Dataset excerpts
[Start of Attachment]
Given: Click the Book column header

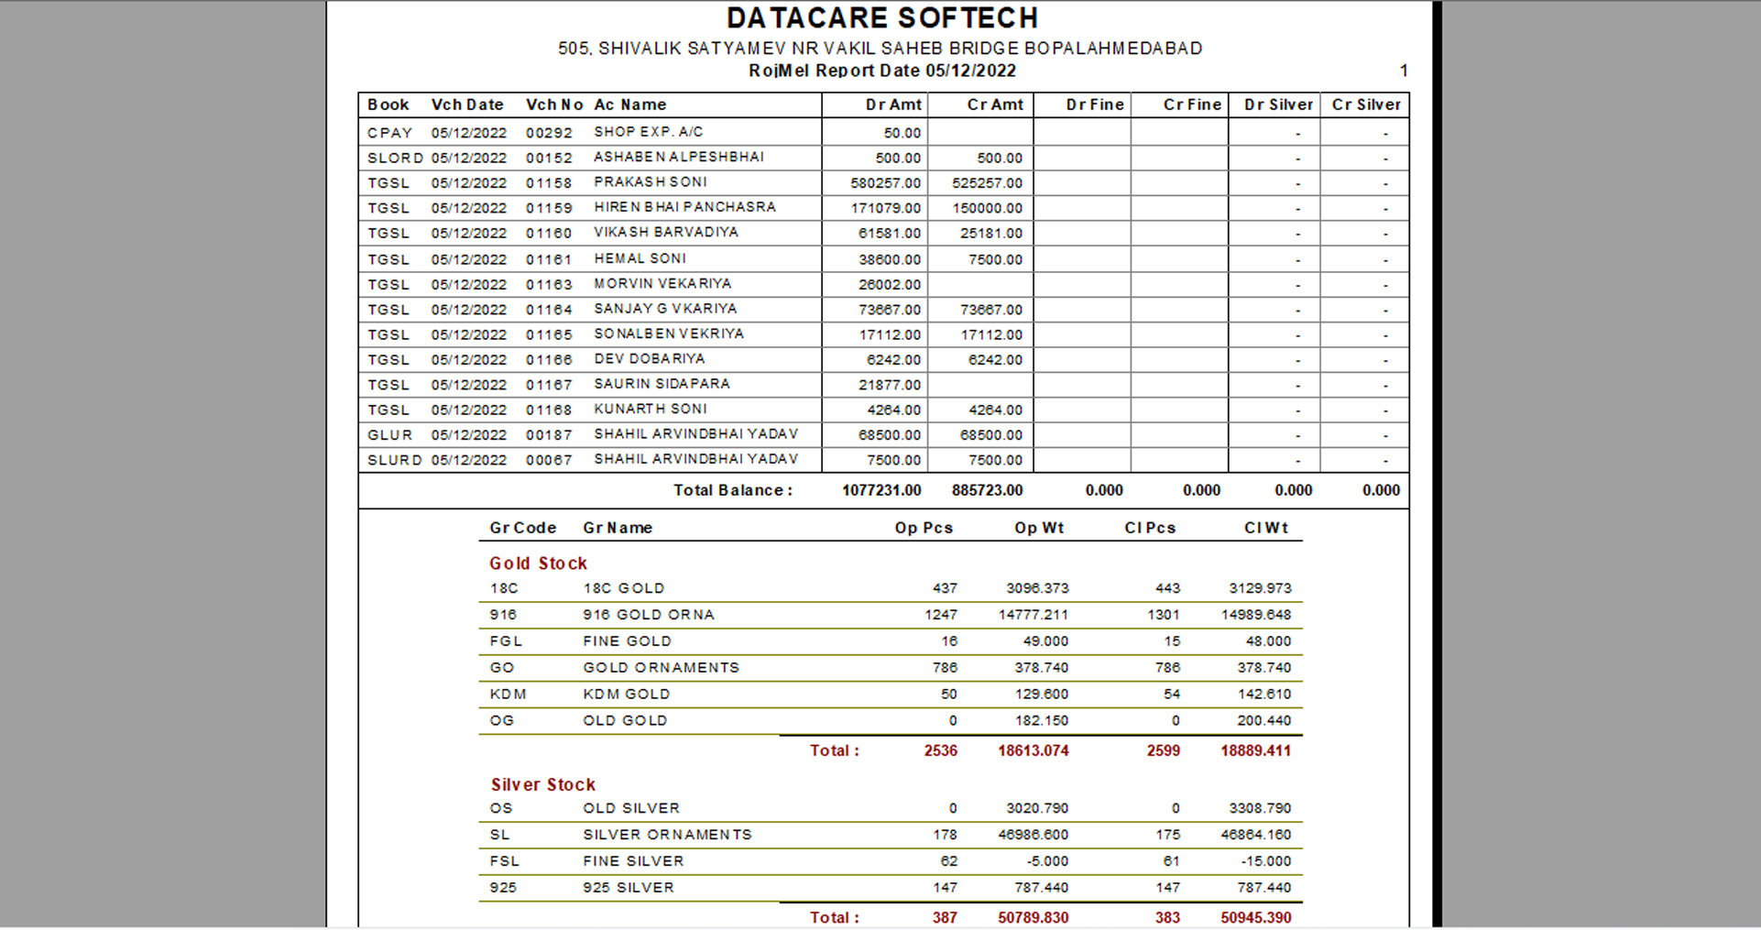Looking at the screenshot, I should click(x=388, y=104).
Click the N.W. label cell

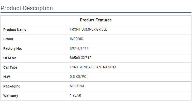(x=34, y=77)
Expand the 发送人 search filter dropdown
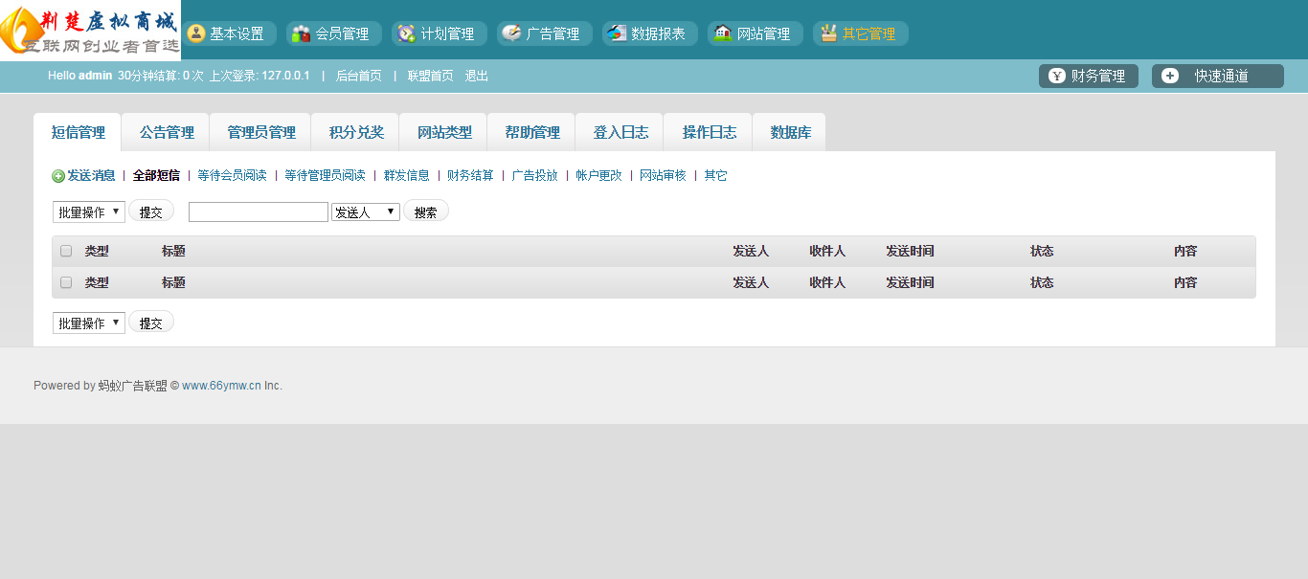Screen dimensions: 1308x579 (366, 212)
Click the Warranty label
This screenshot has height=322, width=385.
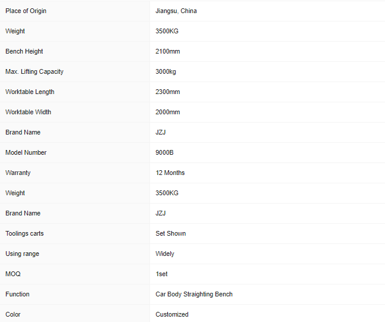[18, 173]
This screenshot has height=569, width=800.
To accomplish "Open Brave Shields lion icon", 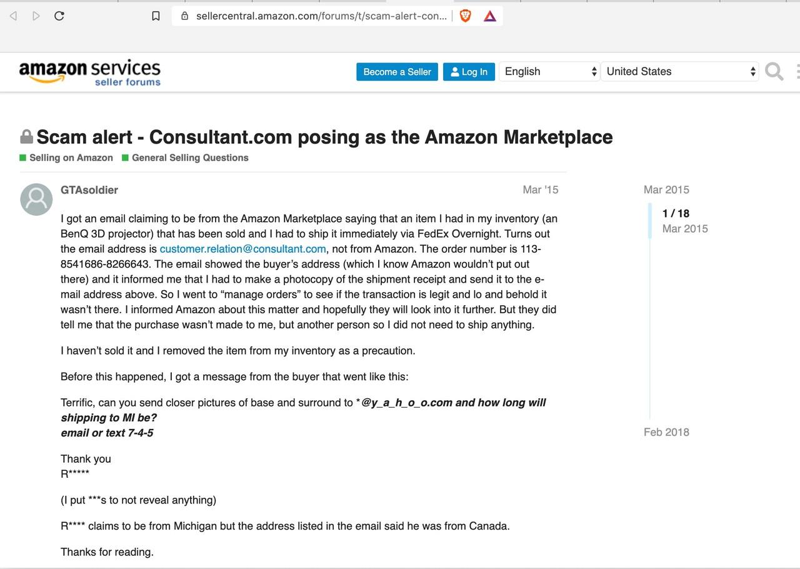I will click(465, 16).
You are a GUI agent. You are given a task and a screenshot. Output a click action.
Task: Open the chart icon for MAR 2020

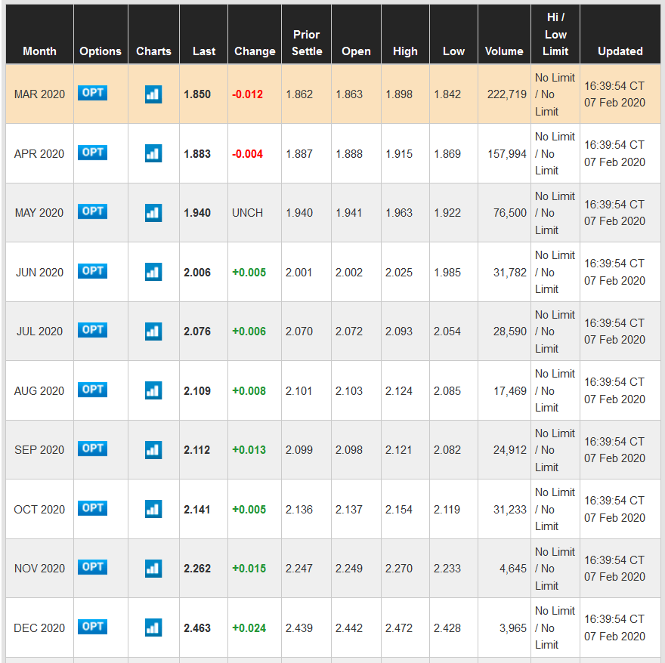pyautogui.click(x=153, y=94)
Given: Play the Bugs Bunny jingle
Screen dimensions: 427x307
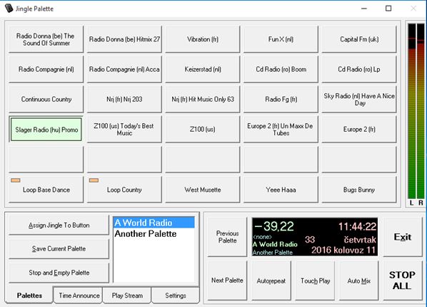Looking at the screenshot, I should pyautogui.click(x=359, y=190).

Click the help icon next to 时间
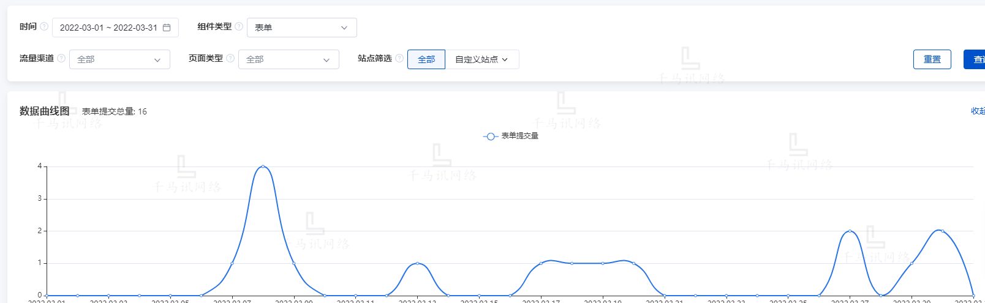(x=44, y=27)
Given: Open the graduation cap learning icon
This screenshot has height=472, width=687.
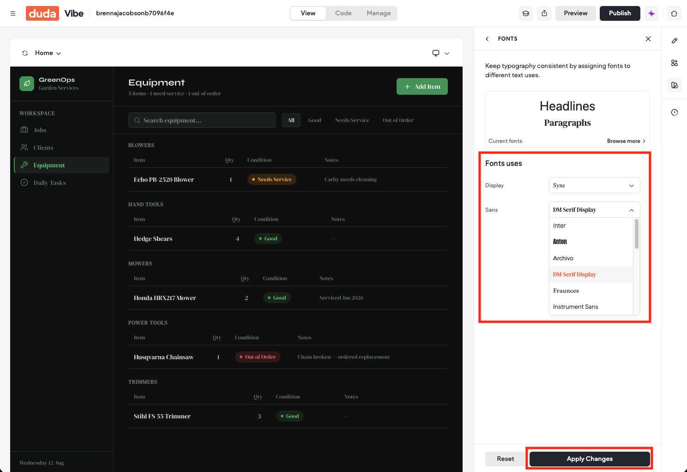Looking at the screenshot, I should click(x=525, y=13).

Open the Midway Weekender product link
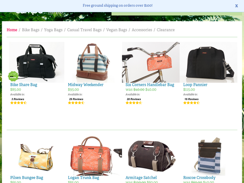(85, 85)
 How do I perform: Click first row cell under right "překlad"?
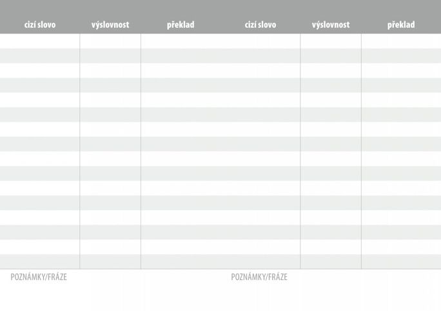click(x=401, y=41)
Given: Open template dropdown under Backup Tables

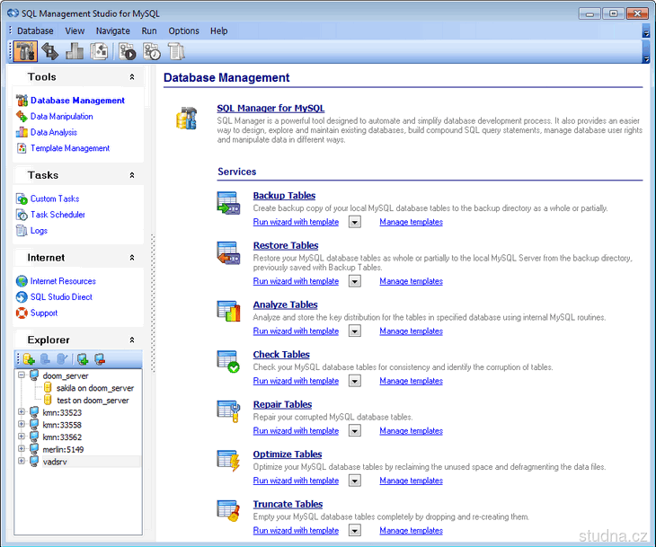Looking at the screenshot, I should tap(355, 222).
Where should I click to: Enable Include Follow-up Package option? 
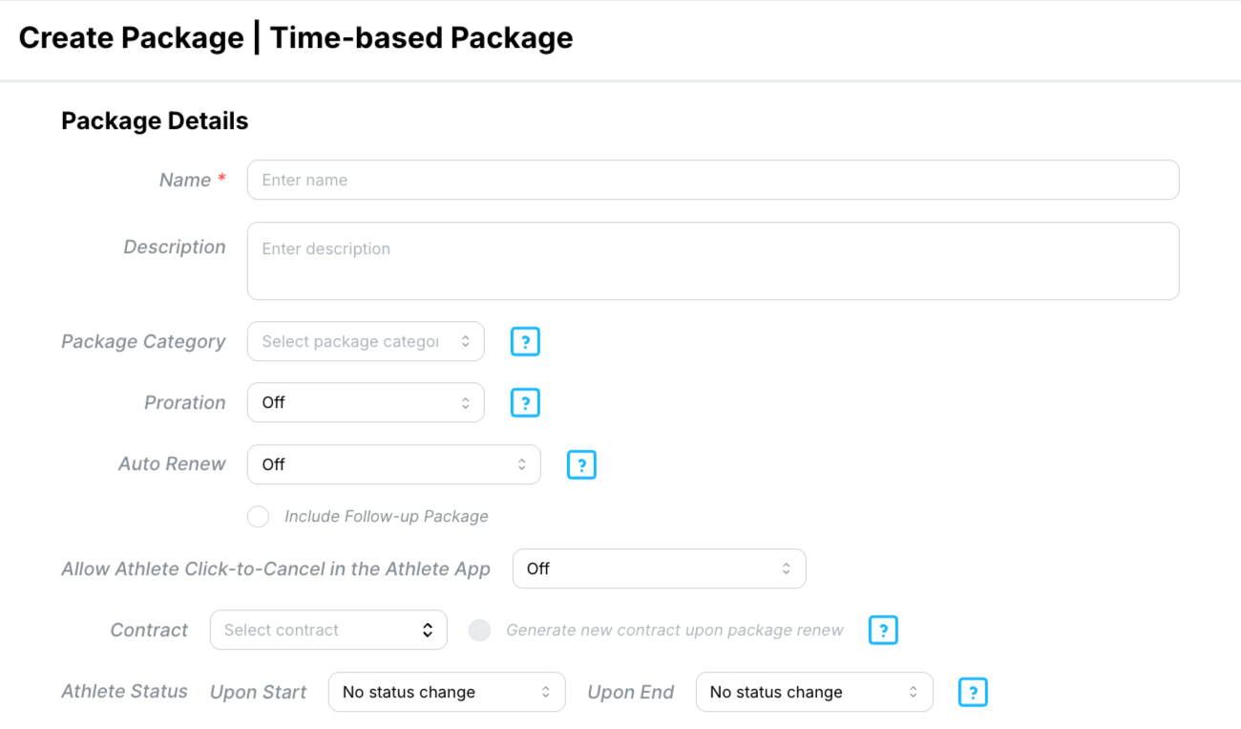pos(258,516)
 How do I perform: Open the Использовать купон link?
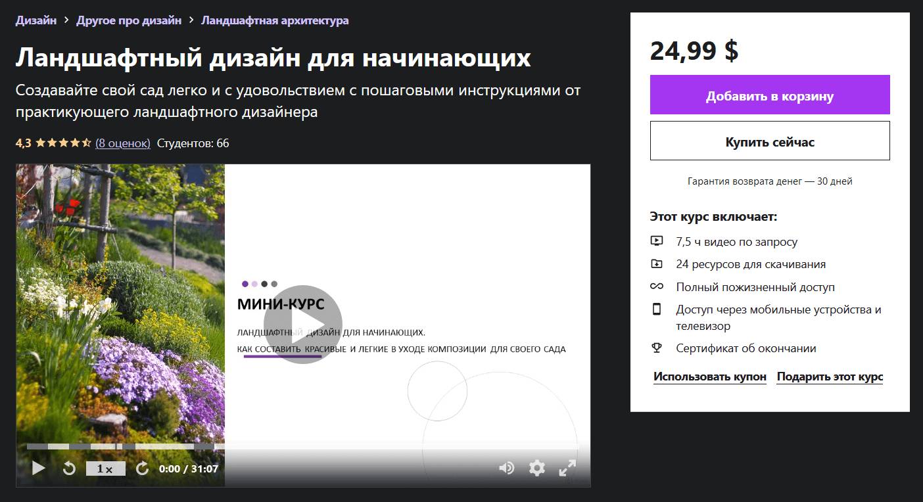[709, 377]
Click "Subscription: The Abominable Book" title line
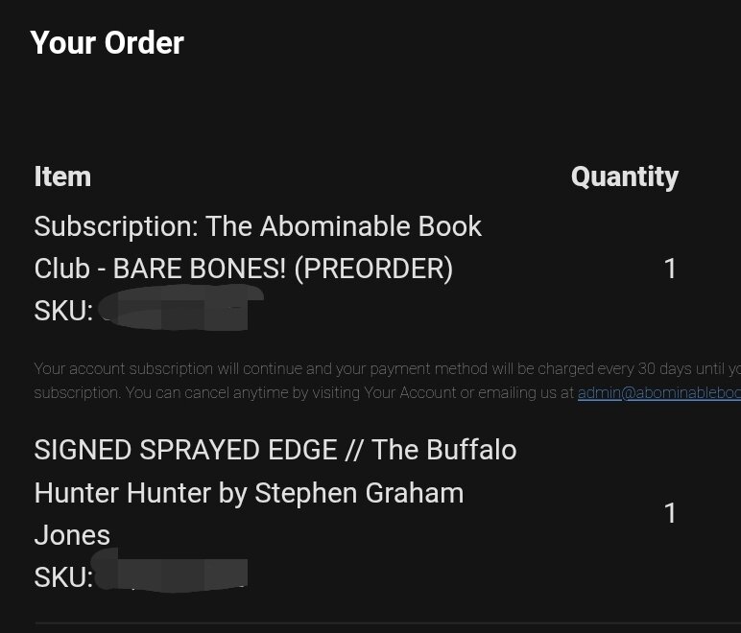This screenshot has width=741, height=633. [257, 226]

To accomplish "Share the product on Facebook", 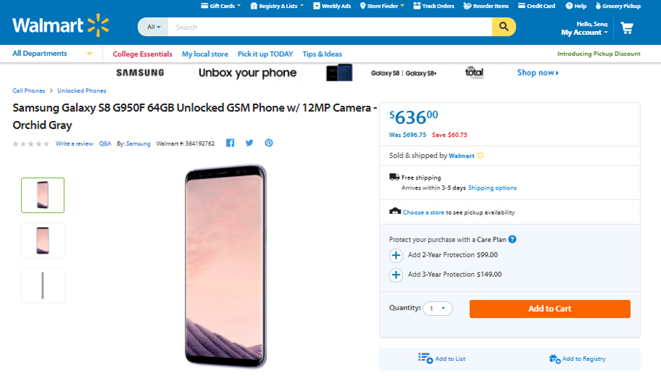I will (x=231, y=143).
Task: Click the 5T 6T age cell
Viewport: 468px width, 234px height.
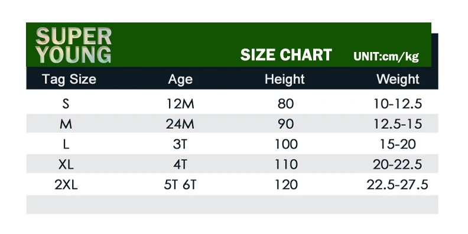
[End of Attachment]
_Exercise details_
Starting with the first line of the data above, write out each line exactly up to and including the line that holds "Click the Warranty label". Pictures stay out.

_Response_
Given: Click the Book column header

Looking at the screenshot, I should click(x=388, y=104).
Click the N.W. label cell

(x=34, y=77)
Expand the 发送人 search filter dropdown
Screen dimensions: 1308x579 (366, 212)
Click the Warranty label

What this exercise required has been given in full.